I don't know what you mean by "initial reads". I think you just mean I can read strings terminated with a '\n'.

After that I think you are saying that >> will crash if I try to read something like "AABA" into an int.

I never heard of a stringstream before, I'm reading about it now. It looks a lot like fstream but there is no open() so I guess I'm not supposed to open the file with it. I guess that makes sense because you're telling me to have the file open already and do getline() for "initial reads." So the file is already open so I should construct a stringstream object from the read in line. I'm not really sure what that means, maybe I can figure it out.

I think basically you are saying >> will crash when reading bad data into an int so read it into a stringstream or something. And the stringstream will simply "fail" if it gets bad data so I can just handle it.

Right now I'm just assuming all files are perfectly formatted and I just >> whenever I expect an int. So I suppose when my program gets a bad file it will crash. Fruny tells me that is not code I can be proud of. So I guess I'll read up on stringstream.

So this is all better than using read() and write() like I started with? I kind of liked read() and write() but I couldn't figure out a way to use strings with read(). Plus read() and write() run into problems if I move to a different endian system.

So I guess when I have my file reading code to the point where I can "be proud of it" it will use getline and stringstream and if it gets a wacky format file the function reading it can return false or catch an exception or something and exit gracefully with an error message instead of crashing.

****************

Later. Wait I think I get what you mean. >> will never read in multiple words, it will stop at whitespace. getline() will read EVERYTHING until it hits a '\n'. So when you say "initial reads" you mean read everything with getline(). Use getline() first and then use stringstream to inspect the line you just grabbed with getline(). I think I can figure it out.

***************

Later. Okay I think you are saying use getline() whenever I'm reading into strings because you can read anything into a string. But reading bad data into an int will crash so read into a stringstream. ifstream>>stringstream. Then read the stringstream into an int. stringstream>>int And if it's bad data instead of crashing it will fail and I can deal with it.

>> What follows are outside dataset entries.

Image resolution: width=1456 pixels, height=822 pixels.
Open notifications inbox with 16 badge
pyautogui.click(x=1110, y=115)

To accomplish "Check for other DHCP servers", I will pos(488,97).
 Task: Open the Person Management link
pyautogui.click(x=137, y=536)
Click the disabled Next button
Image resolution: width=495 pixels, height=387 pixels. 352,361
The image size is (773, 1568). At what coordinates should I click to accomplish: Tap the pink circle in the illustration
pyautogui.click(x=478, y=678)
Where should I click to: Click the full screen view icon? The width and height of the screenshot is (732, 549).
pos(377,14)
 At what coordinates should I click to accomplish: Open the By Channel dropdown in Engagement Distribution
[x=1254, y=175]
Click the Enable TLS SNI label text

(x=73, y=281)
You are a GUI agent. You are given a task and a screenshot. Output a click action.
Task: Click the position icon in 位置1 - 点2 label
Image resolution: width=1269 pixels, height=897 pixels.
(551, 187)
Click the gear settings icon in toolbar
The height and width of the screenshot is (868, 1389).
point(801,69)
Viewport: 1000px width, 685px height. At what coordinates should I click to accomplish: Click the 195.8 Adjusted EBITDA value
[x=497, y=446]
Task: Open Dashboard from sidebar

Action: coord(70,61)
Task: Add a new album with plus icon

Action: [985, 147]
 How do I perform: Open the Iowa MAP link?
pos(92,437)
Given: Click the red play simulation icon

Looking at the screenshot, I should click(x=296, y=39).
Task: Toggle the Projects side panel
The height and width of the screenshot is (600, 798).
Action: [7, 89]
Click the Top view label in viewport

[Edited by - icecubeflower on April 19, 2009 11:22:55 PM]
A common error-recovery technique when parsing simple files is to read a whole line into a string, use that string as the source for a stringstream and then read the elements of that line. That way, if the data is invalid, you can report it and move on to the next line as if no error had occurred. This means that once you have read the whole file, you can report each and every line where read has failed rather than just the first one.

When a read operation fails, e.g. when you try to read text into an int, the stream's failbit is set (which you can test with fail()). The offending characters are not consumed... which means you need to clear them out manually (hence why simply restarting on the next line is easier - or you can use the stream's ignore()) as well as the error flag itself (with clear()).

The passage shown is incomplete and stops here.